# Task to complete
Reproduce the listing below verbatim, beginning at the line that contains "At what coordinates should I click to accomplish: Download" and stopping after the line that contains "Viewport: 508px width, 313px". Include both of those lines and nothing outside that range.

# Given data
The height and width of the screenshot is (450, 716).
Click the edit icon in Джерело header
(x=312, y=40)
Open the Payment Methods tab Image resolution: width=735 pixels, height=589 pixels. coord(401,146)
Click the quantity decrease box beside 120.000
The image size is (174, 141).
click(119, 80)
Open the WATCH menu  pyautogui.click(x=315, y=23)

...

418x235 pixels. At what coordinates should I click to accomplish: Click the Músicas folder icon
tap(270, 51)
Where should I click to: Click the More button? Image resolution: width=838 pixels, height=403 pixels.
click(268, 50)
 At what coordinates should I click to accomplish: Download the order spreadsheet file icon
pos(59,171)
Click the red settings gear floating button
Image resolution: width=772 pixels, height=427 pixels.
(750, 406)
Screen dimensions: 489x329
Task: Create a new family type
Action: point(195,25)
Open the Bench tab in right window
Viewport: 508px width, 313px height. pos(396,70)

--

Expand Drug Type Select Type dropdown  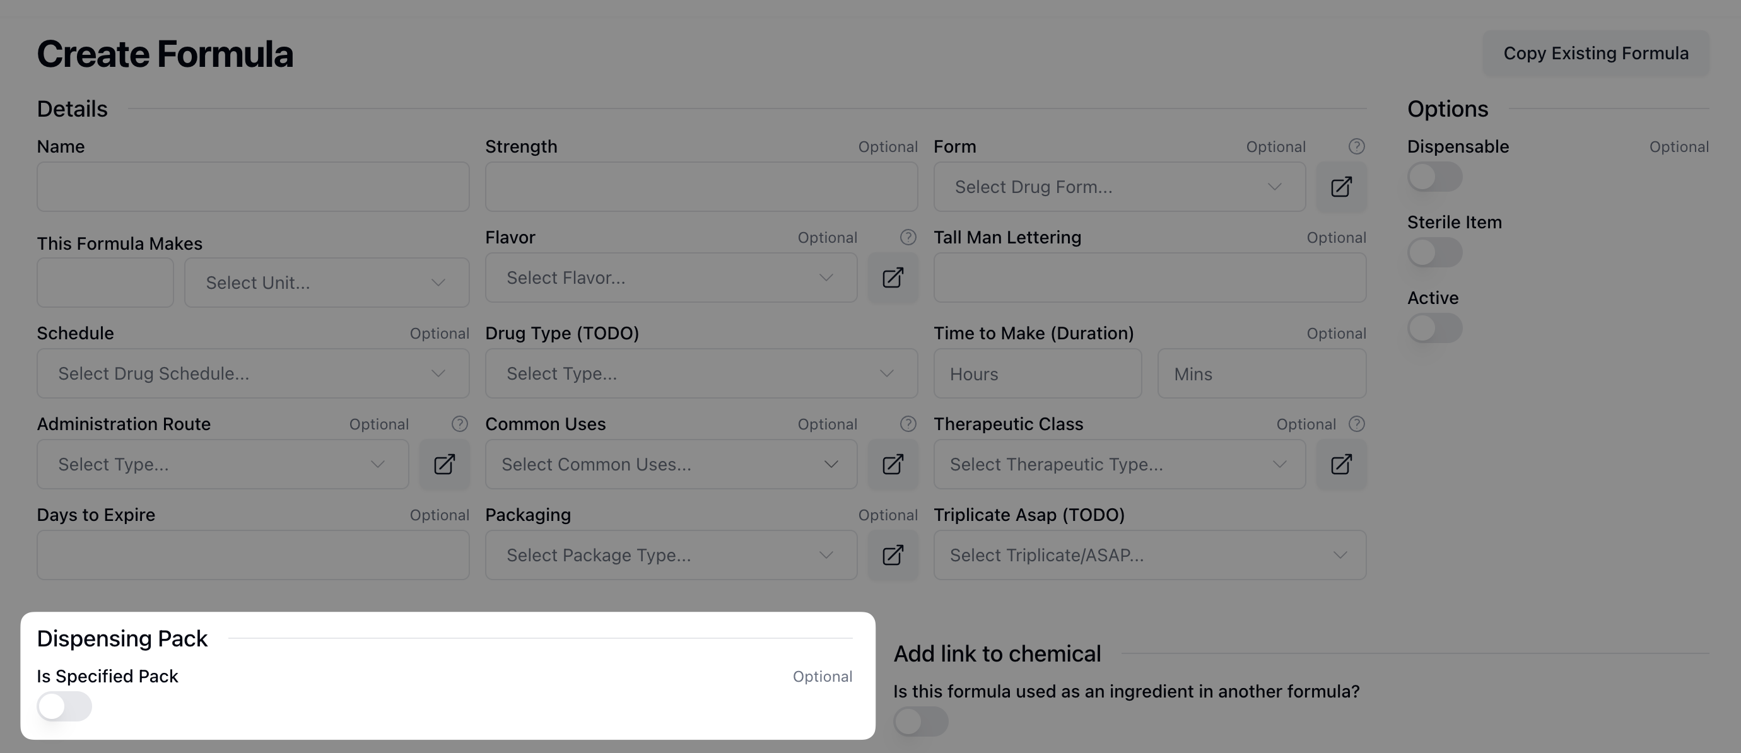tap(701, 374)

# Output for this exercise
 At what coordinates should I click to accomplish: Download the order spreadsheet file icon
pos(59,171)
Click the red settings gear floating button
Image resolution: width=772 pixels, height=427 pixels.
(750, 406)
Screen dimensions: 489x329
Task: Create a new family type
Action: point(195,25)
Open the Bench tab in right window
Viewport: 508px width, 313px height. pos(396,70)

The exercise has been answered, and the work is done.